CONCLUSIONS: These data underscore the significance of nusinersen in Chinese pediatric patients with SMA regarding motor function improvement or stability, and support recommendations on nusinersen treatment by Chinese SMA guidelines and continuous coverage of nusinersen by basic medical insurance.
摘要:
目的:评价nusinersen治疗5q-脊髓性肌萎缩症(SMA)的有效性和安全性。
方法:使用纵向,多中心注册表,前瞻性和回顾性数据均来自中国18个中心接受nusinersen治疗的5q-SMA儿科患者.所有符合资格标准的患者均被连续纳入。通过SMA类型评估治疗后的运动功能结果。在入组后开始nusinersen治疗的患者中评估安全性。描述性分析用于报告基线特征,有效性,和安全结果。
结果:截至3月2日,2023年,包括385名患者。大多数患者在所有SMA类型中表现出运动功能的改善或稳定性。II型患者在Hammersmith功能运动量表扩展(HFMSE)中表现出4.4(3.4-5.4)和4.1(2.8-5.4)的平均变化[95%置信区间(CI)],第6个月和第10个月修订的上肢模块(RULM)评分中的2.4(1.7-3.1)和2.3(1.2-3.4)。III型患者在HFMSE中表现出3.9(2.5-5.3)和4.3(2.6-6.0)的平均变化(95%CI),在第6个月和第10个月,RULM评分分别为2.1(1.2-3.0)和1.5(0.0-3.0)。在132名患者中,62.9%出现不良事件(AE)。两名患者出现轻度不良事件(无菌性脑膜炎和肌痛),研究者认为与nusinersen有关。没有后遗症.
结论:这些数据强调了nusinersen在中国小儿SMA患者中关于运动功能改善或稳定性的意义。并支持中国SMA指南对nusinersen治疗的建议,以及基本医疗保险对nusinersen的持续覆盖。
方法:使用纵向,多中心注册表,前瞻性和回顾性数据均来自中国18个中心接受nusinersen治疗的5q-SMA儿科患者.所有符合资格标准的患者均被连续纳入。通过SMA类型评估治疗后的运动功能结果。在入组后开始nusinersen治疗的患者中评估安全性。描述性分析用于报告基线特征,有效性,和安全结果。

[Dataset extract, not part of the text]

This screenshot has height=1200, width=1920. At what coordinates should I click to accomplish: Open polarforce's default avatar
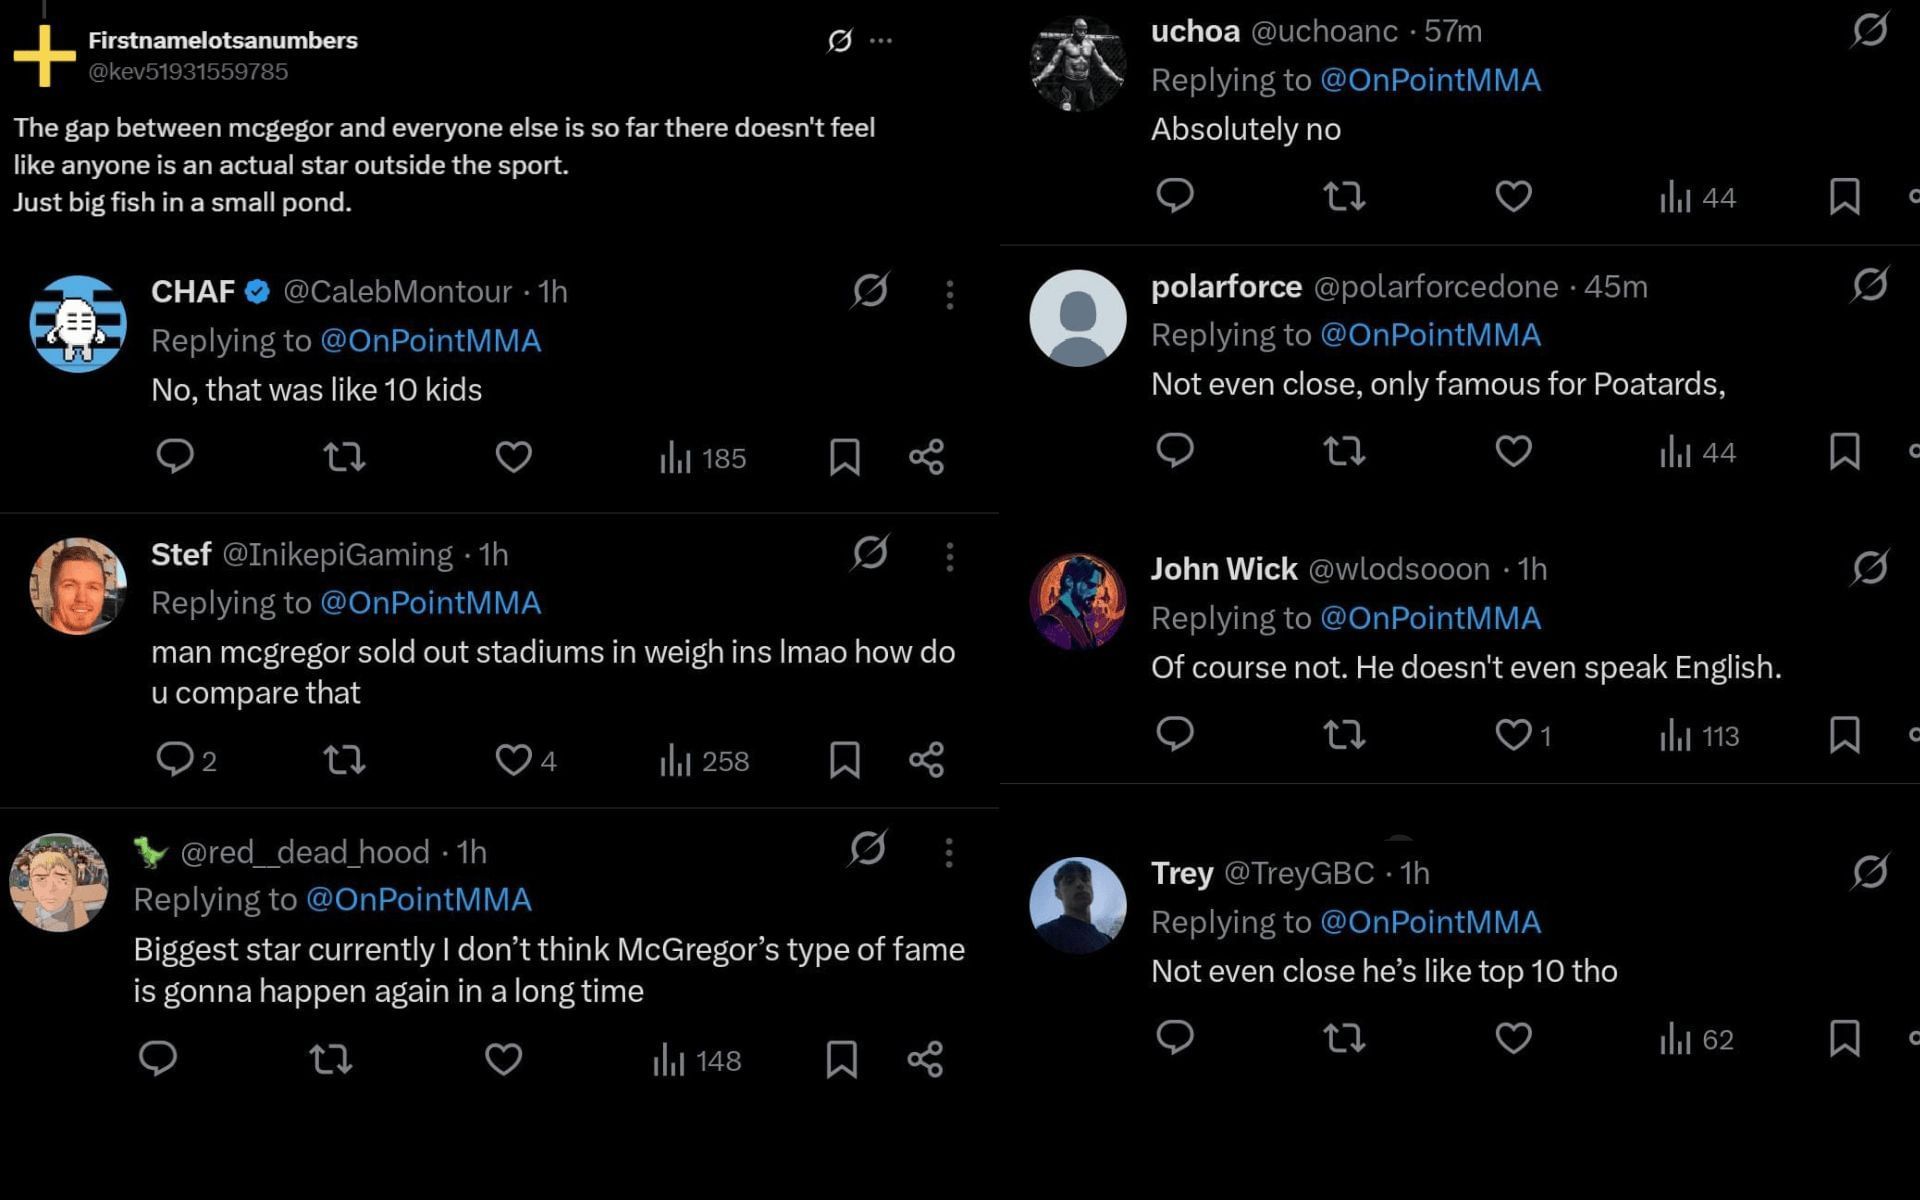tap(1078, 318)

结果:截至3月2日,2023年,包括385名患者。大多数患者在所有SMA类型中表现出运动功能的改善或稳定性。II型患者在Hammersmith功能运动量表扩展(HFMSE)中表现出4.4(3.4-5.4)和4.1(2.8-5.4)的平均变化[95%置信区间(CI)],第6个月和第10个月修订的上肢模块(RULM)评分中的2.4(1.7-3.1)和2.3(1.2-3.4)。III型患者在HFMSE中表现出3.9(2.5-5.3)和4.3(2.6-6.0)的平均变化(95%CI),在第6个月和第10个月,RULM评分分别为2.1(1.2-3.0)和1.5(0.0-3.0)。在132名患者中,62.9%出现不良事件(AE)。两名患者出现轻度不良事件(无菌性脑膜炎和肌痛),研究者认为与nusinersen有关。没有后遗症.
结论:这些数据强调了nusinersen在中国小儿SMA患者中关于运动功能改善或稳定性的意义。并支持中国SMA指南对nusinersen治疗的建议,以及基本医疗保险对nusinersen的持续覆盖。